• **PROVIDED DATA**:

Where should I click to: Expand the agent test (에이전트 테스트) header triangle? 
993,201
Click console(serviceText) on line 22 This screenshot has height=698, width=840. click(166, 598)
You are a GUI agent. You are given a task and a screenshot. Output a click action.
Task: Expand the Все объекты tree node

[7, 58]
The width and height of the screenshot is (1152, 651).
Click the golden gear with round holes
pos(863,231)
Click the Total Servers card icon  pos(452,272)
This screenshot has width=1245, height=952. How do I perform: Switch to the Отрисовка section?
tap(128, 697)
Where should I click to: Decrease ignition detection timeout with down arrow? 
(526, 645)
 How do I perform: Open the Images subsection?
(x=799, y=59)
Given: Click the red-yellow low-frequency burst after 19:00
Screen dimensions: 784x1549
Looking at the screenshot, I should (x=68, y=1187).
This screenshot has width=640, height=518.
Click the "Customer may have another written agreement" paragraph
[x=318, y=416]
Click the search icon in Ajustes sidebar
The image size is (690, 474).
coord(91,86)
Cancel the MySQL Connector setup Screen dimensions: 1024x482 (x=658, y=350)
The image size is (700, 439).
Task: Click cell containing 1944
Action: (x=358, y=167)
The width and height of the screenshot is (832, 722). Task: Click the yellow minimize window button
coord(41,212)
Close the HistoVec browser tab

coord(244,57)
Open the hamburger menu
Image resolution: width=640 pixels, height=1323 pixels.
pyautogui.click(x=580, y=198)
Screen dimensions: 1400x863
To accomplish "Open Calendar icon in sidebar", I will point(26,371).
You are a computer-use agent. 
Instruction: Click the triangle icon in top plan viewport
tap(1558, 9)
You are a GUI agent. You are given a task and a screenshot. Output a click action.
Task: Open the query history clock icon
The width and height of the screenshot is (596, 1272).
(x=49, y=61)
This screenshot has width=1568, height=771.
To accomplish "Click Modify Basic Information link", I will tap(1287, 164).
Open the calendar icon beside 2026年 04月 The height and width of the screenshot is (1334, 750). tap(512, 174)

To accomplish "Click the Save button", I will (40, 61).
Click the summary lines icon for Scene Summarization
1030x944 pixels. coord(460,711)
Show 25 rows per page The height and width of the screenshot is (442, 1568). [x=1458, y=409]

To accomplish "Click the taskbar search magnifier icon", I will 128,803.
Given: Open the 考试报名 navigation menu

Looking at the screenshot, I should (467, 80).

• **WHAT IS ASKED**:
Put every line of the material above into a Markdown table with the columns Row and Line, numbering the rows and skipping blank lines.

• **RESULT FOR THIS EXERCISE**:
| Row | Line |
|---|---|
| 1 | Where should I click to: Expand the agent test (에이전트 테스트) header triangle?  |
| 2 | 993,201 |
| 3 | Click console(serviceText) on line 22 This screenshot has height=698, width=840. click(166, 598) |
| 4 | You are a GUI agent. You are given a task and a screenshot. Output a click action. |
| 5 | Task: Expand the Все объекты tree node |
| 6 | [7, 58] |
| 7 | The width and height of the screenshot is (1152, 651). |
| 8 | Click the golden gear with round holes |
| 9 | pos(863,231) |
| 10 | Click the Total Servers card icon  pos(452,272) |
| 11 | This screenshot has width=1245, height=952. How do I perform: Switch to the Отрисовка section? |
| 12 | tap(128, 697) |
| 13 | Where should I click to: Decrease ignition detection timeout with down arrow?  |
| 14 | (526, 645) |
| 15 |  How do I perform: Open the Images subsection? |
| 16 | (x=799, y=59) |
| 17 | Given: Click the red-yellow low-frequency burst after 19:00 |
| 18 | Screen dimensions: 784x1549 |
| 19 | Looking at the screenshot, I should (x=68, y=1187). |
| 20 | This screenshot has width=640, height=518. |
| 21 | Click the "Customer may have another written agreement" paragraph |
| 22 | [x=318, y=416] |
| 23 | Click the search icon in Ajustes sidebar |
| 24 | The image size is (690, 474). |
| 25 | coord(91,86) |
| 26 | Cancel the MySQL Connector setup Screen dimensions: 1024x482 (x=658, y=350) |
| 27 | The image size is (700, 439). |
| 28 | Task: Click cell containing 1944 |
| 29 | Action: (x=358, y=167) |
| 30 | The width and height of the screenshot is (832, 722). Task: Click the yellow minimize window button |
| 31 | coord(41,212) |
| 32 | Close the HistoVec browser tab |
| 33 | coord(244,57) |
| 34 | Open the hamburger menu |
| 35 | Image resolution: width=640 pixels, height=1323 pixels. |
| 36 | pyautogui.click(x=580, y=198) |
| 37 | Screen dimensions: 1400x863 |
| 38 | To accomplish "Open Calendar icon in sidebar", I will point(26,371). |
| 39 | You are a computer-use agent.  |
| 40 | Instruction: Click the triangle icon in top plan viewport |
| 41 | tap(1558, 9) |
| 42 | You are a GUI agent. You are given a task and a screenshot. Output a click action. |
| 43 | Task: Open the query history clock icon |
| 44 | The width and height of the screenshot is (596, 1272). |
| 45 | (x=49, y=61) |
| 46 | This screenshot has width=1568, height=771. |
| 47 | To accomplish "Click Modify Basic Information link", I will tap(1287, 164). |
| 48 | Open the calendar icon beside 2026年 04月 The height and width of the screenshot is (1334, 750). tap(512, 174) |
| 49 | To accomplish "Click the Save button", I will (40, 61). |
| 50 | Click the summary lines icon for Scene Summarization |
| 51 | 1030x944 pixels. coord(460,711) |
| 52 | Show 25 rows per page The height and width of the screenshot is (442, 1568). [x=1458, y=409] |
| 53 | To accomplish "Click the taskbar search magnifier icon", I will 128,803. |
| 54 | Given: Open the 考试报名 navigation menu |
| 55 | Looking at the screenshot, I should (467, 80). |